* _Data section_
◆ ◆ ◆ ◆ ◆ ◆ ◆

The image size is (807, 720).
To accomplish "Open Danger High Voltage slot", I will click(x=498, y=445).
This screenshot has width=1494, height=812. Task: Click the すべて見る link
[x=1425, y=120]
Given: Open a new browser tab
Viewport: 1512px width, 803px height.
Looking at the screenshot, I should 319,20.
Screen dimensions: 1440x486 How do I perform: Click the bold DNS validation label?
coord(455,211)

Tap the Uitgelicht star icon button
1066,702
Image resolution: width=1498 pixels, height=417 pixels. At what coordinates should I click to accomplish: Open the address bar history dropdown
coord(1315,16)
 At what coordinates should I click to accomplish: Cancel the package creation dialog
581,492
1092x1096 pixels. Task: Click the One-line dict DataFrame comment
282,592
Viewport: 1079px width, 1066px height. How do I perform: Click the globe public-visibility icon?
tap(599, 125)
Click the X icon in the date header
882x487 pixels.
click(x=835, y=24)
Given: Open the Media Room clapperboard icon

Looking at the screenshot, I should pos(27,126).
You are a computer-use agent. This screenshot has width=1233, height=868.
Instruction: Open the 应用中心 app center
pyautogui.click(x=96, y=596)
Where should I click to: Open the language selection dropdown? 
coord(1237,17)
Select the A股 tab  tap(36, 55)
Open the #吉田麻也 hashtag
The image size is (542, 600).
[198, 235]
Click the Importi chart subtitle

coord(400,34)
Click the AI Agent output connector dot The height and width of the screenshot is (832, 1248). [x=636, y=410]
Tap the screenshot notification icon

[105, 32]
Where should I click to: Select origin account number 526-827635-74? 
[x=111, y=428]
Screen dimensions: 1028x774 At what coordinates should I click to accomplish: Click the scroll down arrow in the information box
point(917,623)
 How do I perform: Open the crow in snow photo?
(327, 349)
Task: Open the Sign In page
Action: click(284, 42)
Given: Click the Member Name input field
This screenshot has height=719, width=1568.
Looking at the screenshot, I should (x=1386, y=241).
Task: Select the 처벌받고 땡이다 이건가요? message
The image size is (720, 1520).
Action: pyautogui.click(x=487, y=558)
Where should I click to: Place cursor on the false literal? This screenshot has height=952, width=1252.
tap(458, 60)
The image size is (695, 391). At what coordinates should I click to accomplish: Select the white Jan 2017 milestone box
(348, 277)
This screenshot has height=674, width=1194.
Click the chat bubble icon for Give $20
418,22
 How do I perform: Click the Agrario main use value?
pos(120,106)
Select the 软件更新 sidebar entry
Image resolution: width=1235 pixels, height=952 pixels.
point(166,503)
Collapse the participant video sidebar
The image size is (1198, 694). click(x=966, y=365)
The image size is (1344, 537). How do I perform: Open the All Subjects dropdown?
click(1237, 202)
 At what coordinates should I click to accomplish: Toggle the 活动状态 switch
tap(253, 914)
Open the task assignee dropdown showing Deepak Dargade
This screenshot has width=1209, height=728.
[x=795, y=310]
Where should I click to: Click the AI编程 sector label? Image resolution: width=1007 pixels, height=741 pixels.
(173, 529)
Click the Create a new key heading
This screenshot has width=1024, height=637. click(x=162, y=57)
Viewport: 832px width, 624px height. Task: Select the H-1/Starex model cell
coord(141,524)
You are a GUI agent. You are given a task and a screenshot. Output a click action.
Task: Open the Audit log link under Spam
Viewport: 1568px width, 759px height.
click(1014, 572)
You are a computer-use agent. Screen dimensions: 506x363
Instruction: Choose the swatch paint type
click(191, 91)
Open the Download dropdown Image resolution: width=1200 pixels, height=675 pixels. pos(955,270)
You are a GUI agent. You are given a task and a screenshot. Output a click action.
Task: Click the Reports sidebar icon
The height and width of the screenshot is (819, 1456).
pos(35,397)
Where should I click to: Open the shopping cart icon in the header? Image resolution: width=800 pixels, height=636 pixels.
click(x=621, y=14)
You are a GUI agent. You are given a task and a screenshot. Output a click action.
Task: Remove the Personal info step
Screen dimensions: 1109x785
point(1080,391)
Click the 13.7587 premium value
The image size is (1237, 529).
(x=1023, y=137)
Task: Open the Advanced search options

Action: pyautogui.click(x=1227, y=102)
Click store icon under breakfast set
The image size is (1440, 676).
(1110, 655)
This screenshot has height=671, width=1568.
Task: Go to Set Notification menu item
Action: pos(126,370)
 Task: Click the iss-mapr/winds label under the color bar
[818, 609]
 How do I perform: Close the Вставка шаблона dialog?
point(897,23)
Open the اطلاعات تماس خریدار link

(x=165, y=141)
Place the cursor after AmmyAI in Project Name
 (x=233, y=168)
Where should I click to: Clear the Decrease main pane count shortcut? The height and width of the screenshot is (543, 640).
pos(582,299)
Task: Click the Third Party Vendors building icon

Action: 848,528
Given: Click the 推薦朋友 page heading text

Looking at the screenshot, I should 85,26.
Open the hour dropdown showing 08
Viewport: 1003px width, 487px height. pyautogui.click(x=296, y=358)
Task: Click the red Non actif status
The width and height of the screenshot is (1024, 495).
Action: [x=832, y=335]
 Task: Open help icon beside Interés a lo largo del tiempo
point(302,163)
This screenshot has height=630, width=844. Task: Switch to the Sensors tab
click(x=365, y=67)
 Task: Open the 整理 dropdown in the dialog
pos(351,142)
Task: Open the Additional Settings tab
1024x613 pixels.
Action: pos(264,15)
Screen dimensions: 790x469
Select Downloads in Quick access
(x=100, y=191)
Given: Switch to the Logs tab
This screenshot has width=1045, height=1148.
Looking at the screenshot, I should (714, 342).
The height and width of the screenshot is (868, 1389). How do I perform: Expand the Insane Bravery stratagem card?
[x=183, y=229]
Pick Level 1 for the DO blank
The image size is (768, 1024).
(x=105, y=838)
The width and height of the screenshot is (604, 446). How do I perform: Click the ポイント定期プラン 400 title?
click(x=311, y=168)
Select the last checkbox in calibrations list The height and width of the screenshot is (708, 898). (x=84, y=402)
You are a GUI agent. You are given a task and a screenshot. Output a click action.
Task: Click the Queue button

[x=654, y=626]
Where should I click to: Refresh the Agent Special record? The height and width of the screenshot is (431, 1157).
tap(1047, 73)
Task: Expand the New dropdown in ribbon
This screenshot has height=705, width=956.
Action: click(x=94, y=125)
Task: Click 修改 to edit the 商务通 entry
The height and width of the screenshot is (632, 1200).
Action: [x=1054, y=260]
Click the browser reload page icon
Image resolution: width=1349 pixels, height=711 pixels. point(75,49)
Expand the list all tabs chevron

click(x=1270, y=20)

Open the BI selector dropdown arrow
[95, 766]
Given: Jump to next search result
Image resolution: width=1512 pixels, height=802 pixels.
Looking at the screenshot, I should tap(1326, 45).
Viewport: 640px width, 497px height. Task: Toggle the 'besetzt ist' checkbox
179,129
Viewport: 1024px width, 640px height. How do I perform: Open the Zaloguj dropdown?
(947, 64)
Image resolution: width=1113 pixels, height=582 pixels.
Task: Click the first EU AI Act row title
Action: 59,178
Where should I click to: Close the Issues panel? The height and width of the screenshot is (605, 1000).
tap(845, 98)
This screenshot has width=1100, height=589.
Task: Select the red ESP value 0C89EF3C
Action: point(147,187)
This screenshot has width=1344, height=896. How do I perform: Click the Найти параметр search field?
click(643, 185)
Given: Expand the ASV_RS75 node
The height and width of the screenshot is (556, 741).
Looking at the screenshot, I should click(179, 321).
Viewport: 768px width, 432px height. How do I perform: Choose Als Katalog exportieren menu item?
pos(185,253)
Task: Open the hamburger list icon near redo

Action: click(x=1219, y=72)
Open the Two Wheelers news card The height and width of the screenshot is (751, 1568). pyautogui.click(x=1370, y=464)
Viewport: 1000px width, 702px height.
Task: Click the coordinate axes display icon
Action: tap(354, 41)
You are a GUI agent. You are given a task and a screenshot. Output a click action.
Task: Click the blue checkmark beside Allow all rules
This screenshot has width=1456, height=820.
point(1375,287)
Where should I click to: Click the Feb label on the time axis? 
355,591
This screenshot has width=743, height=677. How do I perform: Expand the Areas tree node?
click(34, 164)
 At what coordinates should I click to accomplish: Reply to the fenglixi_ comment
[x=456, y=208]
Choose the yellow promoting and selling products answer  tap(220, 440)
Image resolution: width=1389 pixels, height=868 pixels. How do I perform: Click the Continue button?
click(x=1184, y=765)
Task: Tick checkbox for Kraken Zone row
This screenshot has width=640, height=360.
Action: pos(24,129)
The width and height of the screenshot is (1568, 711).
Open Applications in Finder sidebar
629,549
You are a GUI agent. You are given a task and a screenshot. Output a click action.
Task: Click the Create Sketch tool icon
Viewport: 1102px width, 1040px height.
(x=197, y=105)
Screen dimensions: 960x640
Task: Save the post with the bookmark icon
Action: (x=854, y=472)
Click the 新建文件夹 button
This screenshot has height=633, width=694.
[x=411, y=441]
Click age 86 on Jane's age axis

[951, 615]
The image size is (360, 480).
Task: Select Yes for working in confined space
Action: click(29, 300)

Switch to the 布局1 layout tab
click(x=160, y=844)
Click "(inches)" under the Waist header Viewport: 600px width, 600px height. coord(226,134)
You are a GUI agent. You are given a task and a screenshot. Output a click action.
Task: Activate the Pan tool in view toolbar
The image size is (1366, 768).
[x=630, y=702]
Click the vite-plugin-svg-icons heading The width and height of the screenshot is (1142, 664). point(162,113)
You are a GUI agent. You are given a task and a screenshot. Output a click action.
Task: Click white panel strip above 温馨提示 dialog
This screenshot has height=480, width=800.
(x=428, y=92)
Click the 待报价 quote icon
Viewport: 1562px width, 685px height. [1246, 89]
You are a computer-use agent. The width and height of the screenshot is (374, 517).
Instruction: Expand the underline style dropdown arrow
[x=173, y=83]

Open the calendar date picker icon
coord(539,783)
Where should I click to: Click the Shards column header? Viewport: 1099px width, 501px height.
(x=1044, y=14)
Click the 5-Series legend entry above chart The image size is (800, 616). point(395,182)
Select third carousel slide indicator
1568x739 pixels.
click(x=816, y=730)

◆ ◆ ◆ ◆ ◆ ◆ ◆

In the material above, locate the line containing "The image size is (695, 391)." and the line containing "Click the 13.7587 premium value". Transcribe exactly those two lines and every line between them, and nothing more.

* _Task result_
The image size is (695, 391). At what coordinates should I click to accomplish: Select the white Jan 2017 milestone box
(348, 277)
This screenshot has height=674, width=1194.
Click the chat bubble icon for Give $20
418,22
 How do I perform: Click the Agrario main use value?
pos(120,106)
Select the 软件更新 sidebar entry
Image resolution: width=1235 pixels, height=952 pixels.
point(166,503)
Collapse the participant video sidebar
The image size is (1198, 694). click(x=966, y=365)
The image size is (1344, 537). How do I perform: Open the All Subjects dropdown?
click(1237, 202)
 At what coordinates should I click to accomplish: Toggle the 活动状态 switch
tap(253, 914)
Open the task assignee dropdown showing Deepak Dargade
This screenshot has width=1209, height=728.
[x=795, y=310]
Where should I click to: Click the AI编程 sector label? Image resolution: width=1007 pixels, height=741 pixels.
(173, 529)
Click the Create a new key heading
This screenshot has width=1024, height=637. click(x=162, y=57)
Viewport: 832px width, 624px height. Task: Select the H-1/Starex model cell
coord(141,524)
You are a GUI agent. You are given a task and a screenshot. Output a click action.
Task: Open the Audit log link under Spam
Viewport: 1568px width, 759px height.
click(1014, 572)
You are a computer-use agent. Screen dimensions: 506x363
Instruction: Choose the swatch paint type
click(191, 91)
Open the Download dropdown Image resolution: width=1200 pixels, height=675 pixels. pos(955,270)
You are a GUI agent. You are given a task and a screenshot. Output a click action.
Task: Click the Reports sidebar icon
The height and width of the screenshot is (819, 1456).
pos(35,397)
Where should I click to: Open the shopping cart icon in the header? Image resolution: width=800 pixels, height=636 pixels.
click(x=621, y=14)
You are a GUI agent. You are given a task and a screenshot. Output a click action.
Task: Remove the Personal info step
Screen dimensions: 1109x785
point(1080,391)
Click the 13.7587 premium value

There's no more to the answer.